Not at all. What we are really talking about — the pesky children’s voices notwithstanding — is “supporting the economic engagement of all women”. If you are caring for your own children in their preferred environment, their home, you are not “economically engaged”. You are stuck in what our friends in the European Commission call an “inactivity trap”.

Your children are not having what the Action Plan calls a “modern childhood”. Though truth to tell, in Ireland 22% of 10-year-olds are reported to be in out-of-home care — a figure which has been static since 2003 — and more than half of those are with relations. Only 7.4% of 10-year-olds are in after-school childcare for more than 15 hours a week.

As far as the minister’s department is concerned, that has to change. The action plan says it will benefit “all families” to have their primary carers in the workforce. Although Irish research is cited which shows no difference in academic achievement between children who go home after school and those who go to a formal after-school, the action plan still blasts off about “promoting positive child outcomes” and “narrowing the gap in attainment between more and less advantaged children by enabling all children to access high quality, affordable childcare”. And although the research behind the action plan specifically shows that kids don’t want after-school provision in the schools where they have already spent the whole day — and Early Childhood Ireland cautions against “schoolification” — this type of provision is central to the action plan. The Department of Education will engage with school owners and produce guidelines for the use of the buildings for after school care within the next three months. Education Minister Richard Bruton is quoted stating he “fully supports” this approach.

Education Minister Richard Bruton
Education Minister Richard Bruton

I’m not against homework clubs, currently catering for 8% of nine-year-olds. My own kids availed of one for a while to solve the homework crisis at home and I can see kids from educationally disadvantaged homes and homes in which there is little English or Irish gaining from them.

Certainly, an hour or 90 minutes extra at school is unlikely to do most kids any harm. The problems begin when homework is over and kids want refuge from being supervised with their peers.

I can still recall the relief of escaping from my crowded primary school. My 16-year-old volunteered recently that his favourite memory of childhood was being driven home from school in the rain via his disabled twin brother’s school and the two of them sitting down to tomato soup and fresh white bread for lunch.

For me, it was just a rainy day and a lunch of sugary soup and processed bread. But I’m so grateful I could give him that memory of refuge, security and intimacy.

Failing being able to keep a parent at home in the afternoons, there are many options to be explored before descending to the solution, first mooted by the PDs in 2005, of locking kids up in school till after tea. Childminding has been run down under this Government and the last though this research shows it is more popular with schoolkids than creches and tells us why: kids value the personal relationship with their minders. The action plan does commit to evolving for the registration of these after-school childminders and that’s welcome.

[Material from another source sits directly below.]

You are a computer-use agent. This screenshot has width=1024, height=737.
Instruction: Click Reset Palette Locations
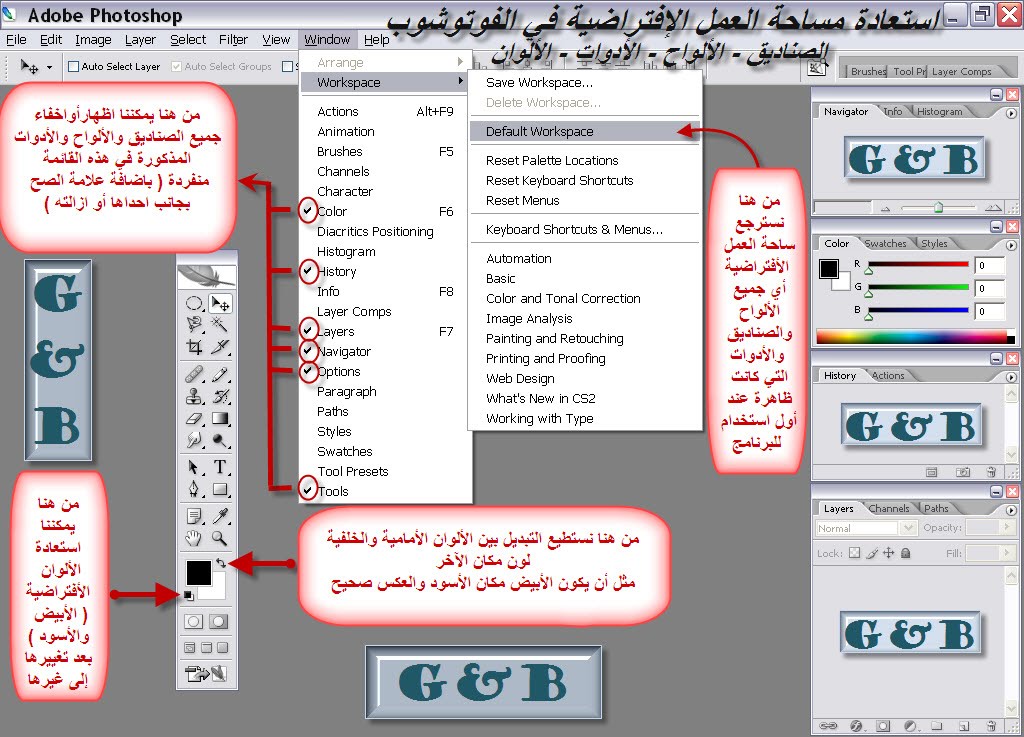[x=552, y=160]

But we could be much more creative than that. The parents at my kids’ school ran an informal childcare bartering system by which kids were minded in their friends’ houses. It worked as long as you could repay the favour but some parents were rarely in a position to repay and while stay-home mothers gladly helped them out on a regular basis, others didn’t.

Why not formalise the bartering arrangement? Produce a register in schools of Garda-vetted parents willing to take another child home with theirs? With a small subvention or a tax shelter, a stay-home parent could be adding €100 a week to their family budgets, €200 if they took two kids. That’s riches if you have no income and want your own kids home after school.

Unlike the minister’s action plan, such an initiative would show it is not enough to consult children when it comes to their care. You have to act on what they say.